3. Methods used to investigate the cough reflex

A number of in vitro and in vivo models have been developed to study the tussive reflex. This section will briefly examine some of these models, their advantages and inherent limitations.

3.1. Calcium imaging of sensory ganglia

This preparation measures activation of primary neuronal cell bodies by assessing changes in intracellular calcium levels via fluorescent imaging [48–50]. Initially, the primary neuronal cells are isolated and adhered to an imaging plate. The cells are then loaded with a membrane-permeable dye which fluoresces under a specific wavelength of light when bound to calcium. As discussed in Section 2, the airway afferent fibres have their neuronal cell bodies located in the vagal and dorsal root ganglia. Stimulation of these neurons by an irritant triggers the opening of ion channels on the cell membrane, leading to depolarisation. If this depolarisation reaches a critical threshold, voltage-gated sodium channels also open, which in turn leads to opening of the voltage-gated calcium channels. Furthermore, opening of certain ion channels can lead to release of intracellular calcium stores from the endoplasmic reticulum. Under normal resting conditions the intracellular concentration of calcium is very low, and thus very little fluorescence is measured. Upon stimulation calcium will either enter the cell via activated ion channels, or be released from intracellular stores, and bind to the dye leading to an increase in fluorescence.
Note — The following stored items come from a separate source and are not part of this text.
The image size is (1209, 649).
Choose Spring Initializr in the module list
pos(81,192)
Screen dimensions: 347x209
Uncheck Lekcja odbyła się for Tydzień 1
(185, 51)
One of the major advantages of this model lies in the ability to measure from primary cells that project nerve fibres specifically to the airway. This is possible by instilling the fluorescent dye DiI (DiIC18(3),1,1′-dioctadecyl-3,3,3′,3′-tetramethylindocarbocyanine perchlorate) into the lungs, which is then retrogradely transported along the nerve fibre toward the neuronal cell body [47,51]. Neurons that have taken up this dye can then be identified via fluorescence before beginning experimentation. Further advantages include the ability to image from multiple species, including genetically modified mice; and the ease with which pharmacological studies can be performed. Conversely, this model is limited by the fact that recordings are made from the neuronal cell bodies, not the nerve terminals. It is therefore uncertain whether the responses being recorded represent what would happen at the nerve ending due to possible differences in protein expression, intracellular signalling or the presence/absence of secondary signalling molecules. It is also not known whether phenotypical changes occur during the cell isolation process.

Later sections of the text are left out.